### Excerpted records ###
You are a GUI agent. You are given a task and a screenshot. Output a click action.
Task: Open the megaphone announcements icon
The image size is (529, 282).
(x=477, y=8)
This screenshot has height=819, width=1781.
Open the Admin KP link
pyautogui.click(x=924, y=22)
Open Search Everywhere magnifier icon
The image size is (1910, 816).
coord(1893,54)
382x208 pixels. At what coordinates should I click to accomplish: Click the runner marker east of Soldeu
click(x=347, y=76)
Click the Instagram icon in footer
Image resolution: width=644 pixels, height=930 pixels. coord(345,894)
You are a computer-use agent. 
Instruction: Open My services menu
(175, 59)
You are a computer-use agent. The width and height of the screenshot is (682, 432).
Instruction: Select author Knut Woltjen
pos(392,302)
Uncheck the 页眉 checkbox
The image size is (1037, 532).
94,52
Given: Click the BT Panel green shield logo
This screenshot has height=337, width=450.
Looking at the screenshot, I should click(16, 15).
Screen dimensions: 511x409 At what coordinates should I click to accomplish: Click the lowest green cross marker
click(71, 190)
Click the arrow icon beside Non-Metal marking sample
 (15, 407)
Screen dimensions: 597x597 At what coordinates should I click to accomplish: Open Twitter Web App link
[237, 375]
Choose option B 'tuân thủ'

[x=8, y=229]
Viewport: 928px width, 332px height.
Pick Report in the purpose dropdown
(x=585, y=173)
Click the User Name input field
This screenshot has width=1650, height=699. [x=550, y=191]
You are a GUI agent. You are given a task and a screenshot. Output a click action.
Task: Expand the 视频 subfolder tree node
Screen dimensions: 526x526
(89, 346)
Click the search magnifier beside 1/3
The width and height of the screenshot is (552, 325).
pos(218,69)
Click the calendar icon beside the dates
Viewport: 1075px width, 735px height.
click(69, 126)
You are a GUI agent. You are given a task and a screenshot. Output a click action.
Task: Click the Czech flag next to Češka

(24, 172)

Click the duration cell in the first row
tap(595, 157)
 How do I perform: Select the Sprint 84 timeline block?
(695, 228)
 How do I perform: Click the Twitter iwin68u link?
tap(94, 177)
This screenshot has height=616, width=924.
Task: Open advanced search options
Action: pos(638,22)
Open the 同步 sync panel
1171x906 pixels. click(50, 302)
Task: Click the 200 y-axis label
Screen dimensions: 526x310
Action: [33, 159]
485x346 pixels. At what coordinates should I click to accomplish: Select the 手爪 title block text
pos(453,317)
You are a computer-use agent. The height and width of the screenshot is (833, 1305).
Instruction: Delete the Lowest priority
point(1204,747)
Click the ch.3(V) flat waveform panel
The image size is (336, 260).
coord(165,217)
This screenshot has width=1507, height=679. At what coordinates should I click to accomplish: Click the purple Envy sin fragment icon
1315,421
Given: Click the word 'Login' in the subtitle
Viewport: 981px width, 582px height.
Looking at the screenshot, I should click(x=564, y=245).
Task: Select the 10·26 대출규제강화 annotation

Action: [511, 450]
###
• [What this task involves]:
The job is to copy each line from the material above that holds the word "computer".

• [Written response]:
You are a computer-use agent. 
You are a computer-use agent. The width and height of the screenshot is (682, 432).
You are a computer-use agent. The height and width of the screenshot is (833, 1305).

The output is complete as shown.